CHICAGO — A pot deal went bad on a Red Line train over the weekend, ending with one of the parties being shot during a struggle for control of a firearm, officials say. And, in a telling sign of what life is like on the city’s train system these days, both witnesses who saw it happen are also pot dealers on the Red Line.

It all started routinely enough. Around 3:30 p.m. on Saturday, Nahki Hines, 21, agreed to buy some marijuana from 27-year-old Ronnie Price as they rode the train near Cermak, according to prosecutors.

Hines received a few bags of pot, but he didn’t pay right away, and Price demanded his product back, Assistant State’s Attorney Danielle Levin said during the pair’s bond hearings on Monday.

But there was some confusion in court about what happened next.

Levin said Price saw a gun in Hines’ waistband, and they struggled to control the weapon, with the gun never leaving Hines’ waistband. Assistant Public Defender Courtney Smallwood, representing Price, countered that a Chicago police report said Price and two witnesses claimed that Hines pulled the gun and pointed it at Price.

Either way, the men fought for control of the weapon. It discharged, striking Hines in the right thigh. Levin said both witnesses know Price because they are also pot dealers on the Red Line.

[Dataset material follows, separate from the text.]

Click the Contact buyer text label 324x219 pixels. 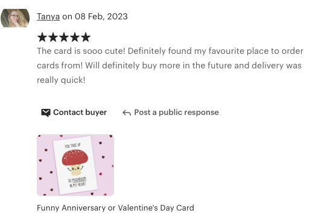pos(80,113)
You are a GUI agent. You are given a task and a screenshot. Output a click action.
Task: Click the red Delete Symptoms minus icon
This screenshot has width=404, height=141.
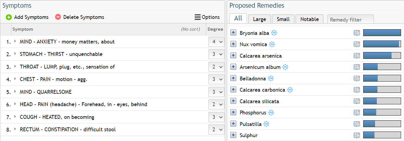tap(58, 17)
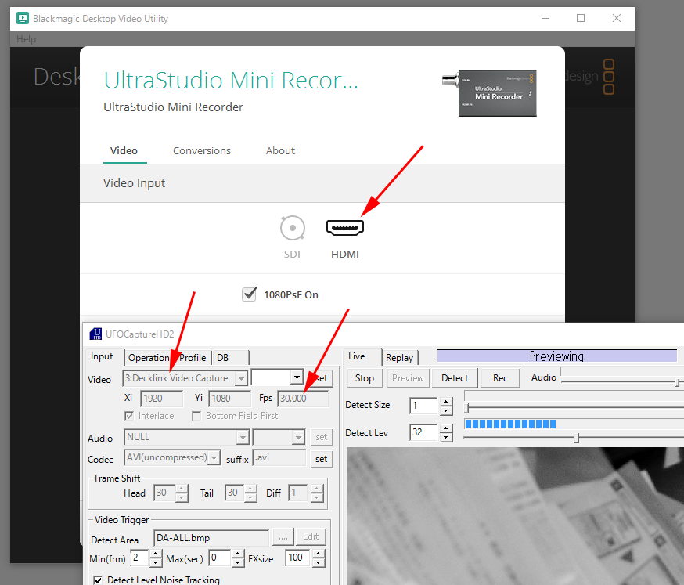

Nahki Hines (L) and Ronnie Price | Cook County sheriff’s office; Chicago Police Department

Price took the gun and fled to another train car, Levin said. Cops found the handgun inside Price’s backpack as they were arresting him.

Prosecutors charged Hines with aggravated unlawful use of a weapon. Price is charged with unlawful use of a weapon by a felon. Neither man is charged with firing the gun, and Price is not charged with shooting Hines.

“This is certainly a unique set of facts and circumstances that occurred here,” Judge Susana Ortiz concluded. She ordered each man to pay a $1,000 bail deposit to go home on electronic monitoring.

Representing Hines, Assistant Public Defender Malory Hudson said he is enrolled in CNA school and works full-time as a CNA intern.